In Schaaren waren die Leute herbeigeströmt, um sich diese Personen anzusehen, die über den weltbewegenden „Fall Buschhoff“ zu Gericht sitzen. Es waren wohl zahlreiche Gendarmen und Polizei-Sergeanten aufgeboten, auf militärische Hilfe war aber noch im letzten Augenblick verzichtet worden. Die gestern geäußerte Befürchtung war auch absolut grundlos, denn die Bevölkerung zeigte sich wohl sehr neugierig, im Uebrigen herrschte geradezu musterhafte Ruhe. Der Angeklagte Buschhoff wurde, soweit ich beobachten konnte, auch nicht durch einen Zuruf behelligt. Als er in die Nähe seines in der Kirchstraße belegenen Hauses kam, begann er heftig zu weinen. Das kleine, einfache, einstöckige Landhäuschen gleicht vollständig einer Brandruine. An der Vorderfront stand, augenscheinlich mit schwarzer Kohle: „Mörderhaus“, „Mörder“, „Koscher Metzger“ und etwas höher zwei Kreuze angekritzelt. Daß das Haus einmal Fenster hatte, davon geben eine große Anzahl in den Stuben umherliegende Glassplitter beredtes Zeugniß. Außer einem gleich am Hauseingang stehenden festen eichenen Ladentisch ist in dem Häuschen Alles kurz und klein geschlagen. Jüdische Gebetbücher liegen in Fetzen zerrissen unter allerlei zerschlagenen Möbelresten in den Stuben. Die eingeschlagenen Fenster hatte der Bürgermeister durch Holzbretter ersetzen lassen. Aber auch diese waren zum Theil demolirt. Wie Bürgermeister Schleß mittheilte, sind gestern fremde Radfahrer in’s Städtchen gekommen und haben unter dem Rufe: „Nieder mit dem Juden-Bluthaus“ Alles demolirt, was noch irgend zu demoliren war.

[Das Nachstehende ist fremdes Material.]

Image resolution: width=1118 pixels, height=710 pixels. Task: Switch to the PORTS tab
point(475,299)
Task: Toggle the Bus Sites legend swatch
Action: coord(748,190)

Die Xantener Polizeibeamten waren, während die Demolirung geschah, zu der Militäraushebung kommandirt. Als Buschhoff in sein Haus geführt wurde und die Trümmer seiner Besitzung sah, schlug er unaufhörlich die Hände zusammen und sagte weinend: „Mein Gott, mein Gott, was ist aus meinem Hause geworden!“ Als das Schwur-Gericht versammelt war, wurde zunächst das Buschhoff’sche Haus in Augenschein genommen.